Clinical evidence for a link between
aplastic anaemia, paroxysmal nocturnal haemoglobinuria (PNH) and hypoplastic leukaemia is provided by studies of clonal disorders, which may be a complication of congenital or acquired
aplastic anaemia. Fanconi's anaemia is the most common
congenital disorder and leukaemia occurs in at least 10% of cases. In acquired
aplastic anaemia, a high incidence of
myelodysplastic syndrome (MDS) was noted in patients with
aplastic anaemia, seemingly cured of their aplasia by
antilymphocyte globulins (ALG). In a recent survey, the 10-year cumulative incidence rates were 9.6% for MDS, 6.6% for acute leukaemia (115-fold higher than in the general population).

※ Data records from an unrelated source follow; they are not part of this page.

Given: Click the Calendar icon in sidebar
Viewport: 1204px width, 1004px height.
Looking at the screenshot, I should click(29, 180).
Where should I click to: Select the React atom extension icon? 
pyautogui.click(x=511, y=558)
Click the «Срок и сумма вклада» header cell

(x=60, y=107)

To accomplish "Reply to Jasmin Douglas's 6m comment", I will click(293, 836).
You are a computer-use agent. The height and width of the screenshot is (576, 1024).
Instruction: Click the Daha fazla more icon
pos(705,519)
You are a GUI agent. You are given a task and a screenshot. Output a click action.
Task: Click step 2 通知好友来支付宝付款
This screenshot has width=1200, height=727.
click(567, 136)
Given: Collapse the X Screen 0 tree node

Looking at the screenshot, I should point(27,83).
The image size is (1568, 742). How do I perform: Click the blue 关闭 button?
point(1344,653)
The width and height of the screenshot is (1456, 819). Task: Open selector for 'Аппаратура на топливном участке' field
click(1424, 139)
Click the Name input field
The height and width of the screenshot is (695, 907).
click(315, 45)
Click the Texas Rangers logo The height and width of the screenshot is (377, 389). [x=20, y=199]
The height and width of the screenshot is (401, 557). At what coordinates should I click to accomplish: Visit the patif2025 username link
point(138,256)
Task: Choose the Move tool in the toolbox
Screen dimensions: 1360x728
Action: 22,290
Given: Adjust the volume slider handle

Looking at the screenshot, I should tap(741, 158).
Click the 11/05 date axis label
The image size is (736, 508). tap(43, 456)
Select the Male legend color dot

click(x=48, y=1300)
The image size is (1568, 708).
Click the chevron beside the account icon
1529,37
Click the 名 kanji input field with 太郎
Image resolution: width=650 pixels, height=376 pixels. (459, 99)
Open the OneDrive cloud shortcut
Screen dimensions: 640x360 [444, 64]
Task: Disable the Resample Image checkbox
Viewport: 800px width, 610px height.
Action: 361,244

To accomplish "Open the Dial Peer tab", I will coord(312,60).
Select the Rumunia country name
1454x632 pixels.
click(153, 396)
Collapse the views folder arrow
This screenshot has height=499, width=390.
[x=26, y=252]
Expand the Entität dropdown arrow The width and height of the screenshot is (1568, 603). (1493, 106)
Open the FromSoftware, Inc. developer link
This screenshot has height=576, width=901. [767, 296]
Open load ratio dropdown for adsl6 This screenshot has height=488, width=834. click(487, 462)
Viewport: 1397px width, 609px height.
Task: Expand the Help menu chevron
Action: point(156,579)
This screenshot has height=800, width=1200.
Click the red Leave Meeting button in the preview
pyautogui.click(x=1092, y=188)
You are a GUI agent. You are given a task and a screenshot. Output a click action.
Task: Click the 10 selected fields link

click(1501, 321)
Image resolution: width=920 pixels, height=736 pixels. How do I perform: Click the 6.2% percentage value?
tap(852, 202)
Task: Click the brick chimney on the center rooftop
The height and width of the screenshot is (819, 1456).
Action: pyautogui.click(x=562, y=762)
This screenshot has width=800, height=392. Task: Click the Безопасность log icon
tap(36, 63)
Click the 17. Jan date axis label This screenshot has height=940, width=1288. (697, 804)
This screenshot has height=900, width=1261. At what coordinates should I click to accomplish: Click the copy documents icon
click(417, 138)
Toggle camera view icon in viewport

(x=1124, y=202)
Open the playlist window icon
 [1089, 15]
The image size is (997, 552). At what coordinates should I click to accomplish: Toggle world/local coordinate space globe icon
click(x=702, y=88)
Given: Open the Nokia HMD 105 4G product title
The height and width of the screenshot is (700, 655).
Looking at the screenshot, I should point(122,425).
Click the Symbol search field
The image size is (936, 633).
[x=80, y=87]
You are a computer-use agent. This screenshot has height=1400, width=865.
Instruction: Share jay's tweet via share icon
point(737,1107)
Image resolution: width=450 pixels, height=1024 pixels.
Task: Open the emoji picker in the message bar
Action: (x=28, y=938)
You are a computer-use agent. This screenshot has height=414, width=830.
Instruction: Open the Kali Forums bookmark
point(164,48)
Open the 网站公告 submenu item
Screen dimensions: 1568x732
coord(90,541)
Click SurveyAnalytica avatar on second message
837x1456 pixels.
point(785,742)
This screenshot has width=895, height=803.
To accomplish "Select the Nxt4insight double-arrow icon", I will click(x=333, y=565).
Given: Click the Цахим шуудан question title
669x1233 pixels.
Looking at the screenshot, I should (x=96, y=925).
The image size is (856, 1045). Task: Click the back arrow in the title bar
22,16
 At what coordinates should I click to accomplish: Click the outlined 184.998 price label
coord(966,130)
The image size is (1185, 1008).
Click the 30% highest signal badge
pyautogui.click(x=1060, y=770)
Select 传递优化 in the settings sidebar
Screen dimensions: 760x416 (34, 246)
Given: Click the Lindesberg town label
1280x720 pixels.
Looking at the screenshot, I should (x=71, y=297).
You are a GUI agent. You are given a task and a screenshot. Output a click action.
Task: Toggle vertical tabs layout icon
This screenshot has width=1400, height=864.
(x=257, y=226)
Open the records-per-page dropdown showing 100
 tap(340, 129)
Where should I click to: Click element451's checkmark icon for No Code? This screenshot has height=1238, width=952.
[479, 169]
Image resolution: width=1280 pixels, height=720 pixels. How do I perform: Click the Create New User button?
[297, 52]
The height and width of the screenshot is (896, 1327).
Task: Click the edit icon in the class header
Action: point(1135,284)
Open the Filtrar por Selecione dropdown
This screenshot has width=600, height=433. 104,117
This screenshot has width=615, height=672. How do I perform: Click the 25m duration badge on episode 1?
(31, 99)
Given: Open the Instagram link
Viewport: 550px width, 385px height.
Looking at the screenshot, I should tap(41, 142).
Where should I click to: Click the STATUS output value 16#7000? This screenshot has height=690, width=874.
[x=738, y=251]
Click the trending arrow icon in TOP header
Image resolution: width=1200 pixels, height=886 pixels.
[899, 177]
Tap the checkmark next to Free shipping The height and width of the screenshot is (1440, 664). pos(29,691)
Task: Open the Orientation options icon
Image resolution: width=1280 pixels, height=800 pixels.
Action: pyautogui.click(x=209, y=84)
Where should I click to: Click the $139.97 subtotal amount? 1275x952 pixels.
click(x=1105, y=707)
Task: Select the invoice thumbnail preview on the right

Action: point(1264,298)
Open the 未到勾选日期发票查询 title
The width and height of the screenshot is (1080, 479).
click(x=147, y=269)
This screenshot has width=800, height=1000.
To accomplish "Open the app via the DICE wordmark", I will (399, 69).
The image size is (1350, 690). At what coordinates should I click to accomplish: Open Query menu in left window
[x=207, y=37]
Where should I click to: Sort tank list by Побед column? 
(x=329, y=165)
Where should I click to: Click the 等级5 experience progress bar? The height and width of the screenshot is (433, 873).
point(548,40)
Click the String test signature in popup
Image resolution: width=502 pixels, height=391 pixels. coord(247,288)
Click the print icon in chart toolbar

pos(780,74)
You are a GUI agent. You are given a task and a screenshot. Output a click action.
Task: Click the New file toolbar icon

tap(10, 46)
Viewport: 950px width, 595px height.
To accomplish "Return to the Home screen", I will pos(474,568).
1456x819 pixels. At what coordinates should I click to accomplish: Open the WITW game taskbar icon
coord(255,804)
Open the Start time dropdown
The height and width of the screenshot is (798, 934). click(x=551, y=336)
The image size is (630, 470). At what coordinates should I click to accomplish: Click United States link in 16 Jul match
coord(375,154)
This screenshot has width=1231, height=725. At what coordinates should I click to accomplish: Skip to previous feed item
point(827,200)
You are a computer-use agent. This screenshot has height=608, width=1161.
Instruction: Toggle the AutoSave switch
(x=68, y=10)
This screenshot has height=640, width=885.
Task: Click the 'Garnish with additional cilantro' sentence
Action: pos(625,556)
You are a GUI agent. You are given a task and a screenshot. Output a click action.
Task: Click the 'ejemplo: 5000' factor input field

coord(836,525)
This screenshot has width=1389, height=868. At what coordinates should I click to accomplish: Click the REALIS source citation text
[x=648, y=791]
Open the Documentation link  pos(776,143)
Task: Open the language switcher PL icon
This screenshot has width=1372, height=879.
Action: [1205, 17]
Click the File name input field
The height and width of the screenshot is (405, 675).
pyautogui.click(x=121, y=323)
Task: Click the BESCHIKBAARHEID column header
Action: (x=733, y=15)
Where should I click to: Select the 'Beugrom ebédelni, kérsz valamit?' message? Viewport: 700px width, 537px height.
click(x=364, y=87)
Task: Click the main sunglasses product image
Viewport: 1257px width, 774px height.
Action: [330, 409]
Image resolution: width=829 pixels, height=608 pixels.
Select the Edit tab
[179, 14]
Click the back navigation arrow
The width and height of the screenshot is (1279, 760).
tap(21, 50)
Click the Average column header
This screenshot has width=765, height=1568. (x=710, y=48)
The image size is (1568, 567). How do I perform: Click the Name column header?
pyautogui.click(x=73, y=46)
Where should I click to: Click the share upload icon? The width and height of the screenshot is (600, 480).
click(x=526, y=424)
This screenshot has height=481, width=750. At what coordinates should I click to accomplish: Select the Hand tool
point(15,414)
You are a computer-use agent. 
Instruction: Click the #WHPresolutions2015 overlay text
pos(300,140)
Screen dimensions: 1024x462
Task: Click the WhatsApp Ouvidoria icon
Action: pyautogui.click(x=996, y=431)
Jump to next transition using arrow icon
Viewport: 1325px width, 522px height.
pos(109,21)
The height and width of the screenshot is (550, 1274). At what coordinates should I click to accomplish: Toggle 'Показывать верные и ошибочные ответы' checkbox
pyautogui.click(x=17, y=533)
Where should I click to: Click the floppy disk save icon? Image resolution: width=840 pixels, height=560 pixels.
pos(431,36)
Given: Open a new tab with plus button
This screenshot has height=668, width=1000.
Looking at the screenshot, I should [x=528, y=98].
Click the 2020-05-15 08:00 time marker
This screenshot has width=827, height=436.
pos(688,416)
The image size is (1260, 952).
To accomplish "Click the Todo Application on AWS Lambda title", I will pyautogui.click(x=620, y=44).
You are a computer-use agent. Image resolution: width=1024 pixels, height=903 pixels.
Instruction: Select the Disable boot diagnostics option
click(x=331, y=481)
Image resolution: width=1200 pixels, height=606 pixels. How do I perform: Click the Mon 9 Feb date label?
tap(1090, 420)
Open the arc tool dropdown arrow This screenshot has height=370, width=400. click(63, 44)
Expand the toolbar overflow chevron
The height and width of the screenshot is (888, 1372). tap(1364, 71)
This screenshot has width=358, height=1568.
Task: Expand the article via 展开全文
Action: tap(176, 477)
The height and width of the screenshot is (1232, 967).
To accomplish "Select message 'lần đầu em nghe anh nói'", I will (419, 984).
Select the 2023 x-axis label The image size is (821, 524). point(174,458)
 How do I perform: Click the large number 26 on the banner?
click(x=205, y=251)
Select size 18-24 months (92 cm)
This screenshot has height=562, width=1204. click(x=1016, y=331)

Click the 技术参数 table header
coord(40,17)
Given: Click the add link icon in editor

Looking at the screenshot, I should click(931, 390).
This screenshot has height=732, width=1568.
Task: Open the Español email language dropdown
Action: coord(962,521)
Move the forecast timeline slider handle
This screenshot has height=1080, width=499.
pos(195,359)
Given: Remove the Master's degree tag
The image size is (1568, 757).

Biological evidence is provided by bone marrow morphology, as a certain degree of dysmyelopoiesis is not unusual in
aplastic anaemia. Cytogenetic analyses in
aplastic anaemia are scarce, but data have shown clonal
cytogenetic abnormalities at diagnosis in otherwise typical
aplastic anaemia. Recently, flow cytometry to assess the
glycosyl-phosphatidylinositol (GPI) molecule defect in PNH has demonstrated that a significant proportion of patients with otherwise typical
aplastic anaemia have, in fact, a GPI defect due to alterations within the PIG-A gene. Finally,
aplastic anaemia patients were recently reported to have molecular evidence of clonal haematopoiesis; this must now be discussed in light of recent clonality studies in normal individuals. The clinical and
biological evidence for a link between
aplastic anaemia, PNH and hypoplastic leukaemia allows the generation of a model of
aplastic anaemia as a possible pre-pre-leukaemic disorder.